What isn't true is that cooperation somehow means lack of scrutiny over city policies or not asking tough questions.
One of my political heroes is Gaylord Nelson, a man who enjoyed a joke or two and a cocktail or two. Nelson believed in fighting it out on the campaign trail or on the floor of the Senate and then putting it all behind him and having a drink with the opposition. His approach - and the approach of a lot of politicians of his generation - was that political differences didn't rule out personal connections.
That's important because when people get along they can often find common ground after all the arguments have been made. Not always. Sometimes you just can't work it out and then it comes down to a vote. But more often then not, if the people who work together making public policy understand one another and maybe even like one another they find a way to make better policy.
And for the most part this current city council was pretty good at doing exactly that. This council resisted falling into factions and getting personal in their arguments. They asked a lot of good questions, and I've seen more than one alder take a bad political vote because they thought it was good policy.

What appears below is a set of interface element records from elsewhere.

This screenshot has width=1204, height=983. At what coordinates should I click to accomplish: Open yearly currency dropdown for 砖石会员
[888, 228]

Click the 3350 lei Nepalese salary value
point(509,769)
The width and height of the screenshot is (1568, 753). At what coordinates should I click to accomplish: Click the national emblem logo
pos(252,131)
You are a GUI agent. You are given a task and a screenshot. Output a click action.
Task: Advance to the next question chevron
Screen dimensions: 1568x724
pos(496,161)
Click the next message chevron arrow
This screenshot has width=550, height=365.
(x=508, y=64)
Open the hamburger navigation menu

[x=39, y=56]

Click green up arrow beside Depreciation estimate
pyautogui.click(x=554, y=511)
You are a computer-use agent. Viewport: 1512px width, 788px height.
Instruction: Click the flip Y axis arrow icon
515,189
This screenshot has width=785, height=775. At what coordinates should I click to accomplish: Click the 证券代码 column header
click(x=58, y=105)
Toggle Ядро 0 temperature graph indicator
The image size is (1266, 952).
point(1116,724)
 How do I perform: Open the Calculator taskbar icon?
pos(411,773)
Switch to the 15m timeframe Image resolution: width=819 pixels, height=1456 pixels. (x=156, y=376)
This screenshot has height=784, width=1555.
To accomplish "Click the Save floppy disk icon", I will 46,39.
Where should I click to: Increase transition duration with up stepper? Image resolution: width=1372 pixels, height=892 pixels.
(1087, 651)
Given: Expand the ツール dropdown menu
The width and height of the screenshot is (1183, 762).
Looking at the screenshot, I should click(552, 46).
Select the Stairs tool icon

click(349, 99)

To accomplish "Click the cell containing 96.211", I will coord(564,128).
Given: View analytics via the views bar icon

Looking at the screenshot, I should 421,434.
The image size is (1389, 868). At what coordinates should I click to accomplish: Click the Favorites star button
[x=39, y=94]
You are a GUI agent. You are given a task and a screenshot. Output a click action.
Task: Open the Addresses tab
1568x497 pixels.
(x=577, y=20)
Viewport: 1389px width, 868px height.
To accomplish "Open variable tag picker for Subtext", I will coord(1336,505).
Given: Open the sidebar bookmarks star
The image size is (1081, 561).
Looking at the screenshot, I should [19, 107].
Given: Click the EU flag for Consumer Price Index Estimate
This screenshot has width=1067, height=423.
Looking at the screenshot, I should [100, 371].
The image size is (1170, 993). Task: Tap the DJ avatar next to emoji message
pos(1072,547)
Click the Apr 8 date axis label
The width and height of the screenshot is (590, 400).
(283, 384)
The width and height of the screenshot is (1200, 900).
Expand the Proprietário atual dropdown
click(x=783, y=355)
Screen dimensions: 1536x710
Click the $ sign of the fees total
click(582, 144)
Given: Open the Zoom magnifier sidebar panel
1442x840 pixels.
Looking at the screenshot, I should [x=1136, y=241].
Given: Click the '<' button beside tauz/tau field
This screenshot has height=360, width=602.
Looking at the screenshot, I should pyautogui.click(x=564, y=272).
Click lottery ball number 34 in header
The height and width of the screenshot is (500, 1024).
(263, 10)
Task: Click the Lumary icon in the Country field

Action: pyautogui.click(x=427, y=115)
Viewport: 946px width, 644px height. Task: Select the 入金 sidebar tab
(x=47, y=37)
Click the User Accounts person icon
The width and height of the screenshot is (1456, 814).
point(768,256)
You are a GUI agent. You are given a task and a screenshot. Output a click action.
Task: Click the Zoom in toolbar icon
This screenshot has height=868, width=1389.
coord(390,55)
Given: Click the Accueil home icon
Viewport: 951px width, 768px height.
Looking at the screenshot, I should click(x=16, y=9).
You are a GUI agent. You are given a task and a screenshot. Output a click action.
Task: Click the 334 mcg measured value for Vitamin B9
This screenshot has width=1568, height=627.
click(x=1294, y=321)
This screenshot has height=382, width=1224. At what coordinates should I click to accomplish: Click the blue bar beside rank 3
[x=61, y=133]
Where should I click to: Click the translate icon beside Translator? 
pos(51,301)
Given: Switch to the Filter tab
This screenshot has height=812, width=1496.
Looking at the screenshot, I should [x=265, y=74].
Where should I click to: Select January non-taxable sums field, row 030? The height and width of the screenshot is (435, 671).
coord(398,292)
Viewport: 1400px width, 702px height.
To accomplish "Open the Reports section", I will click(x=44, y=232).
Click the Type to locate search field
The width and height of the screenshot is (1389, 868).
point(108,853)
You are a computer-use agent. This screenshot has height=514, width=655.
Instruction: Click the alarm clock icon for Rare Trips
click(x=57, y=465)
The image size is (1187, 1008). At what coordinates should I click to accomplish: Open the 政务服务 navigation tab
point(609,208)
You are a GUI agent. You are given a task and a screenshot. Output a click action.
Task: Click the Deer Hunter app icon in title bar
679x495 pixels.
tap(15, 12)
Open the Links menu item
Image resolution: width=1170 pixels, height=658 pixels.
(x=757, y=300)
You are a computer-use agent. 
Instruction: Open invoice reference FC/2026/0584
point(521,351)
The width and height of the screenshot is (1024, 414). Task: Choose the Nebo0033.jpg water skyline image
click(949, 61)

It seems to me, based on what I know about the new alders who will be joining us in a couple of weeks, that the new council will only become more collegial. That doesn't mean they'll all agree with each other or with me. That doesn't mean they won't ask lots of tough questions. And that doesn't mean that there won't be the occasional controversy or tense moment. What it does mean is that the tone, temperament and atmosphere of the council will be about finding the best solutions for the city.
What I'm looking for in city government is not the absence of accountability but the absence of malice.